My baby fell asleep during a walk up the street today and now she's in bed while I sit outside soaking up some more March sunshine. The thing about March where I live is that we get some warm spring like days and who knows if you'll wake up to snow or not in the morning. So you have to soak it up when you can.
I'm probably the whitest I've been in my life right now. I've spent most of my life outside but last year I was very pregnant during the warmest months and was already hot and miserable as it was.
So here I am, pants and sleeves rolled up watching flies, ladybugs and tractors roll by and listening to good ol' country music. We all know how uncomfortable sunburns can be if you get a very bad one. (Wich is easy to do when you're butt white.) And yet it's almost a sign of accomplishment.
For some reason you were outside. Planting a garden, reading a book, hiking, goofing at the park with people you love, or writing a blog post about sunburns. Sunshine makes me want to to do things. Get up in the morning and get stuff done. I did things this morning that I've been putting off for a while and it feels good to do finally have it done even though it was super simple.
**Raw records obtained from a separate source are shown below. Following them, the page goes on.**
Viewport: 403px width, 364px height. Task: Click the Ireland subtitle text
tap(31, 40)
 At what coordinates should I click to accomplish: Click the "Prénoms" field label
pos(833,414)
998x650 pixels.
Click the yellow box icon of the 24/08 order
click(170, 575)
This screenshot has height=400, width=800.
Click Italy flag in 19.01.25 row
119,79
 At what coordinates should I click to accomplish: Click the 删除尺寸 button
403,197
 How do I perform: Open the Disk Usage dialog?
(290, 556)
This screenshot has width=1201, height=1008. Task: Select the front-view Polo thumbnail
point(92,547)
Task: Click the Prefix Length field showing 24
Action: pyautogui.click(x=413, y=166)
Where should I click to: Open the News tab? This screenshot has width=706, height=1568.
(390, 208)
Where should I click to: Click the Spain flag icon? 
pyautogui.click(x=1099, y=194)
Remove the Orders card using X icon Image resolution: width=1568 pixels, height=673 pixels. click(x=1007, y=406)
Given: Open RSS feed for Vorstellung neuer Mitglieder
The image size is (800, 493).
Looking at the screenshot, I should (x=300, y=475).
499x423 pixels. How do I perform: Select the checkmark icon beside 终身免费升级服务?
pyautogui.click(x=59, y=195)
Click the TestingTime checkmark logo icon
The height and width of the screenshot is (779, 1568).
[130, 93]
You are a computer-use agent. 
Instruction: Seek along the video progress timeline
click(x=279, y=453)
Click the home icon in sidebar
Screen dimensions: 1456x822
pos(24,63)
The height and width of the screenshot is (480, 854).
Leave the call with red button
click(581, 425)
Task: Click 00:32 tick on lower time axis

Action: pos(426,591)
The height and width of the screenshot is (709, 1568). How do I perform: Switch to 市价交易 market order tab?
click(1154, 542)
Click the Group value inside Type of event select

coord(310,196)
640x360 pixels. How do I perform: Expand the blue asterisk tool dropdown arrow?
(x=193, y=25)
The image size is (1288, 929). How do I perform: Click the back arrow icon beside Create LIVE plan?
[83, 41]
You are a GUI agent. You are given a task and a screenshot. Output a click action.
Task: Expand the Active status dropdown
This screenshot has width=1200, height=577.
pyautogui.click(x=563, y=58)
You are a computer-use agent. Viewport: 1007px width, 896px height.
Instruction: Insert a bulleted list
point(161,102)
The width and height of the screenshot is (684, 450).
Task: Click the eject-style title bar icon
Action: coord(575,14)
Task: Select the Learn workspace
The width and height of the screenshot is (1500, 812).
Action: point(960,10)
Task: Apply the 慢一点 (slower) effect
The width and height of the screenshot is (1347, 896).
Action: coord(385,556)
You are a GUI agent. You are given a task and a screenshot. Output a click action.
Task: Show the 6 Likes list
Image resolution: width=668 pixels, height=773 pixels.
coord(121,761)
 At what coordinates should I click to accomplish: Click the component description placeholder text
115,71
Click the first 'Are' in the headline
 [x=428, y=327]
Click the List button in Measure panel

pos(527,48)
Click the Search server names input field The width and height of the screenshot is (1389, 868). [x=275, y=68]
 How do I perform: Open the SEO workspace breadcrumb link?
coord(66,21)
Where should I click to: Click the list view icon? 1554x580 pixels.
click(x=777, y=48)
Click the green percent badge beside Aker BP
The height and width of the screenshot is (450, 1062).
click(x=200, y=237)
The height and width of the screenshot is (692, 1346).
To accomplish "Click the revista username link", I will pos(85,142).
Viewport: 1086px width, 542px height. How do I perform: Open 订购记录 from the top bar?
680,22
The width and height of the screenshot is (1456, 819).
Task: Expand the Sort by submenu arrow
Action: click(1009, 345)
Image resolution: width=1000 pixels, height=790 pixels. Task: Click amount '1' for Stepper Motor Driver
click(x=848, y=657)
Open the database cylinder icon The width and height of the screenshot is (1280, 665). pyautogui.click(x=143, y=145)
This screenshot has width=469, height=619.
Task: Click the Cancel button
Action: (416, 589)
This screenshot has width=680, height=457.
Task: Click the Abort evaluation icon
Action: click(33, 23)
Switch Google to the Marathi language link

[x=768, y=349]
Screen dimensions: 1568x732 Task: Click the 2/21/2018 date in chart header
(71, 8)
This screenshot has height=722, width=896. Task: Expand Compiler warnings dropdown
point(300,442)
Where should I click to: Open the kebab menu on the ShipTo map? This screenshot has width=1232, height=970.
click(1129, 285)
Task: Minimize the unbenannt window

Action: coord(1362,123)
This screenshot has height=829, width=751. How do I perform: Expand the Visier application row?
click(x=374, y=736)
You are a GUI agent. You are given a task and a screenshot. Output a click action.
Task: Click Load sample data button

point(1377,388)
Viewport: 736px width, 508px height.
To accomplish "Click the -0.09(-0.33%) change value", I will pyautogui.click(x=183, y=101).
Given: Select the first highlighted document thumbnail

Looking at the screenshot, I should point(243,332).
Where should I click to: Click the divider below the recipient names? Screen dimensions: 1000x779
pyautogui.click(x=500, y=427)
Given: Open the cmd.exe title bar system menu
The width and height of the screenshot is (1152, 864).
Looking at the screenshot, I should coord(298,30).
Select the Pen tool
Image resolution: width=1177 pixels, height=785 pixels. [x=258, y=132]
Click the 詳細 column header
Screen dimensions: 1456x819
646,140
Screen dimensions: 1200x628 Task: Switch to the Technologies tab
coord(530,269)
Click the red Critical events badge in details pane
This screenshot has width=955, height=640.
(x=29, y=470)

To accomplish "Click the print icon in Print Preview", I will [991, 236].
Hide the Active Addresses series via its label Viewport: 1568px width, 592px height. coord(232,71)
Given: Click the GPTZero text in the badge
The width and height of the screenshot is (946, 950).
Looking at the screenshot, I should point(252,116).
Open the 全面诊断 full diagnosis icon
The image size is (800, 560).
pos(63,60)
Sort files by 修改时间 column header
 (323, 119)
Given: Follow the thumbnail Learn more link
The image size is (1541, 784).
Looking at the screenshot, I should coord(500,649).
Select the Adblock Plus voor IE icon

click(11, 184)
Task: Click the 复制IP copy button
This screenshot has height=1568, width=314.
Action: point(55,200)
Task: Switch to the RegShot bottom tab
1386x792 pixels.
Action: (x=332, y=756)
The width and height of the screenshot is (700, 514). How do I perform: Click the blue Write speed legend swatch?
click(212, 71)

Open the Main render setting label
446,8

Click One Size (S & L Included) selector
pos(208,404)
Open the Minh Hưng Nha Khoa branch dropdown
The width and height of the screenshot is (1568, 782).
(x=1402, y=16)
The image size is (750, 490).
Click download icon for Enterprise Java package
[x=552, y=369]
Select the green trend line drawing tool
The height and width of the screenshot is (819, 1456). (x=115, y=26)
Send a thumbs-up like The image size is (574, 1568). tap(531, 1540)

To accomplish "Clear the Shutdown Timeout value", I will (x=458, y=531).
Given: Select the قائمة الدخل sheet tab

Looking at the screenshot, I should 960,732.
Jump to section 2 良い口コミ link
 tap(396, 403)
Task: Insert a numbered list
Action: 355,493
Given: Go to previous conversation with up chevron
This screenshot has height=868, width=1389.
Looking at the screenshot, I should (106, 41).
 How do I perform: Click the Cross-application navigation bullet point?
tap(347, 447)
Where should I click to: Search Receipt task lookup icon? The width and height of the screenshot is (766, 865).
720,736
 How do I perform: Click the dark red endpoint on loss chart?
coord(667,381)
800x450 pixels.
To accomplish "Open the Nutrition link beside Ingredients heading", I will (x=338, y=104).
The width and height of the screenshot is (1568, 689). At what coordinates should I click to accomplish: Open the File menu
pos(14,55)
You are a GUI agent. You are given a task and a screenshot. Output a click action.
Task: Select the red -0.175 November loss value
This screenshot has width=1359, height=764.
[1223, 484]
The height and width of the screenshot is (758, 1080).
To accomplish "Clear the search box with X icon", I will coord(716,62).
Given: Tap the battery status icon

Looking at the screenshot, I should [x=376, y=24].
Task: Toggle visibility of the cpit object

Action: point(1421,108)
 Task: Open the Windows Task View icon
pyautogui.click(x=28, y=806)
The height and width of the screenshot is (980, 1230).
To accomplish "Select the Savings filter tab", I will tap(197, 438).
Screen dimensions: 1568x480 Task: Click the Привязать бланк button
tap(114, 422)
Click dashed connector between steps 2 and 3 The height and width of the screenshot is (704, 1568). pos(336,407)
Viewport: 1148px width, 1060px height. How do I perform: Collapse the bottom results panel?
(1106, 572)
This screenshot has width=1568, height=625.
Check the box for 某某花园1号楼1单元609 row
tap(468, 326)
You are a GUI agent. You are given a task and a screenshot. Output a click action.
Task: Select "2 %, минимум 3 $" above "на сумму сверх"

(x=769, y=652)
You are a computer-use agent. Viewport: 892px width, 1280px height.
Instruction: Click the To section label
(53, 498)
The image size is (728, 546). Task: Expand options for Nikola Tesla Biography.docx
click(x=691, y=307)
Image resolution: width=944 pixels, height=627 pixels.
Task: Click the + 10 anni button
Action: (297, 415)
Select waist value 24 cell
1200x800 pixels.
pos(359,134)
Too much of my life is spent inside being sad and unfulfilled even though I'm usually pretty productive on a normal day. I don't always get the dishes or laundry done but we always have full belly's and feel loved and that's what matters most. I watch to many shows and don't read enough books. Spend too much time on Instagram and not enough time writing.
Sometimes I think I have to always be moving and doing "things" when really I need to go outside, sit and listen to the birds. Life is about the simple little things that we so easily forget about. My goal this year is to be happier. That doesn't happen by buying new clothes and having a spotless house. It comes by enjoying the simple things like sunshine and kisses.